Data flows top to bottom. Sources of truth (thesis files, brokerage data, market APIs, macro indicators) feed into the automated pipeline. The pipeline stores everything as snapshots, derives a watchlist from active theses and current holdings, assembles per-symbol scoring packets, and computes portfolio-level risk metrics.

The agent reads those packets, evaluates each symbol against the scoring rubric, and produces a set of recommendations with evidence citations. The output goes three places: a structured JSON file for programmatic consumption, a Markdown report for human reading, and a Telegram summary for quick mobile review.

Every step in Layer 1 persists its output with a batch ID. If something looks wrong downstream, you can trace it back to the exact data the pipeline fetched. No black boxes, no hidden state.

What’s Next

There’s a lot packed into the boxes above that I’ve glossed over. As I build this out, I’m planning to write about the pieces I find most interesting — likely thesis-driven investing as a data structure (why stories, not tickers, are the right unit of reasoning), how scoring rubrics make agent judgment consistent, and the path from CLI to Telegram bot. We’ll see what actually makes it to the page.

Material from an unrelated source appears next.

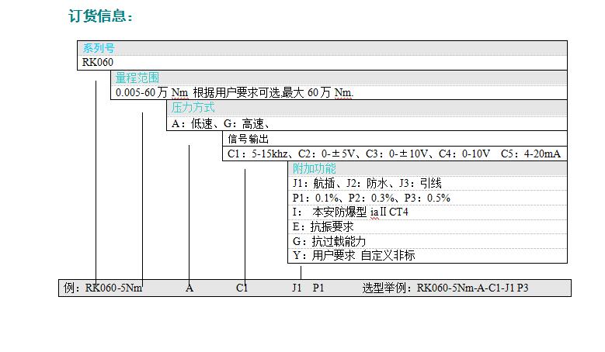This screenshot has height=352, width=605.
Task: Click the 0.005-60万 Nm range description
Action: coord(234,92)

The system is called bof (short for Bo Finance — naming is hard). It’s in active development. If you’re a software engineer who manages your own portfolio and has felt the same context assembly frustration, I think the patterns here generalize well beyond investing. Structured data pipelines with pluggable agent reasoning apply anywhere you have tedious data gathering followed by judgment calls.